Going on a date with B tonight for NYE. Was wanting to see the local symphony orchestra concert, but as always, being the last minuter that I am, found out that the only seats left are, not only expensive, but also not so strategic. So decided to pass on that. Next year I’ll make sure to get our tickets on time, probably in early fall.
I thought to myself, “I’m getting so old. I want to watch a classical concert on NYE, when most people my age probably plan on getting utterly inebriated.” I asked myself if I’d have fun if we were to go out on the town partying from bar to bar with no sobriety in sight. Or if we were to go out partying on the biggest NYE party in town – a ball-dropping party of some sort held in one of the town’s main streets.
I found myself answering no. It’s not because I’m getting old, or because I have a kid or some stupid insensible bullshit like that. It’s simply because I’ve become, surprisingly, awfully content with the fact that I am, afterall, a social introvert.
And besides, I like getting drunk in my own home. Endless booze, convenient distance to nearby bathrooms should I feel the need to vom. For a social introvert with special fondness of alcohol, I really can’t imagine anything more fun than that.
That sounds really sad, but well. I’m about to turn 27, and it’s about time I feel comfortable admitting that. I love a party with friends, I really do. But most of my dearest friends are far away from this town, and B’s friends.. well, I don’t know about you, but I can’t really foresee myself having a boatload of drunkey, boozy fun with people whose relationships with me fall in the acquaintance category.
So B suggested the classic routine of dinner and movie. I’ve been wanting to catch Harry Potter. But then decided against the movie, because well, I just don’t feel like a movie on NYE. We watch movies all the time anyway.

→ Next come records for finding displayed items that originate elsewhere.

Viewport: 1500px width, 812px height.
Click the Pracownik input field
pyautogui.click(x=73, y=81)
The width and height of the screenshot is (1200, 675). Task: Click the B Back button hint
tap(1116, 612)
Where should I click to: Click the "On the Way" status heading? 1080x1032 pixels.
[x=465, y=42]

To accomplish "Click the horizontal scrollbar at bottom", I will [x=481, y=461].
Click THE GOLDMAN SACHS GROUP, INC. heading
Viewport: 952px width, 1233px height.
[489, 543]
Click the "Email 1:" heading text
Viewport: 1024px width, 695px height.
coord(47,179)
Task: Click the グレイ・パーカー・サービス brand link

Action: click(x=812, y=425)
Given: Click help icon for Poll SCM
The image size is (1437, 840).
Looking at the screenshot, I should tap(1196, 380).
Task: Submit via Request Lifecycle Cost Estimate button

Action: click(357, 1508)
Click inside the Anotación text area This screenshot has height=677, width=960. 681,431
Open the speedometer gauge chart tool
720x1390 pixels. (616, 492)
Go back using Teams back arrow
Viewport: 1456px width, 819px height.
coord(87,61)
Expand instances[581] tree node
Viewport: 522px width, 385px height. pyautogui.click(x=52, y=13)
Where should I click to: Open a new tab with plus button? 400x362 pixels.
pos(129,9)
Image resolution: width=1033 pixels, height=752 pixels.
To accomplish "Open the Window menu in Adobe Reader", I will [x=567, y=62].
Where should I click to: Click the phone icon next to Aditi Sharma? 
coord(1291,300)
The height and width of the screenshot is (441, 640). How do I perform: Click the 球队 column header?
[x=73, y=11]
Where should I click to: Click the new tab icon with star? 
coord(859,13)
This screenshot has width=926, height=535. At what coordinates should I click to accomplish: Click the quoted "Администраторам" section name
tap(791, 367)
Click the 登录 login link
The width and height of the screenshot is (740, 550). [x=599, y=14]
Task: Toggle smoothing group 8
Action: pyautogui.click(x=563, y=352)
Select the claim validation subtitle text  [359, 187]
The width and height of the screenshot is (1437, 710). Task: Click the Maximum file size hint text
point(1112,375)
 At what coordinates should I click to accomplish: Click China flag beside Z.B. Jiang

But the dinner is still on, and here I am, at almost noon on the day of the NYE, with no idea or reservations.
This morning I suddenly remembered that I’ve been wanting to experience the Brazilian churrascaria experience. Basically a meat buffet, done Brazilian style. So I checked the website of the one restaurant in this town who does churrascaria, only to find out that no tables are available.
So there’s another plan down the drain. All because I’m a lazy, last-minuter bum.
Now I’m starring blankly at the local restaurant guide website hoping some sort of inspiration will hit me, and if we’re lucky, a table in the restaurant of our final choice.
I should really worry about making resolutions instead, shouldn’t I?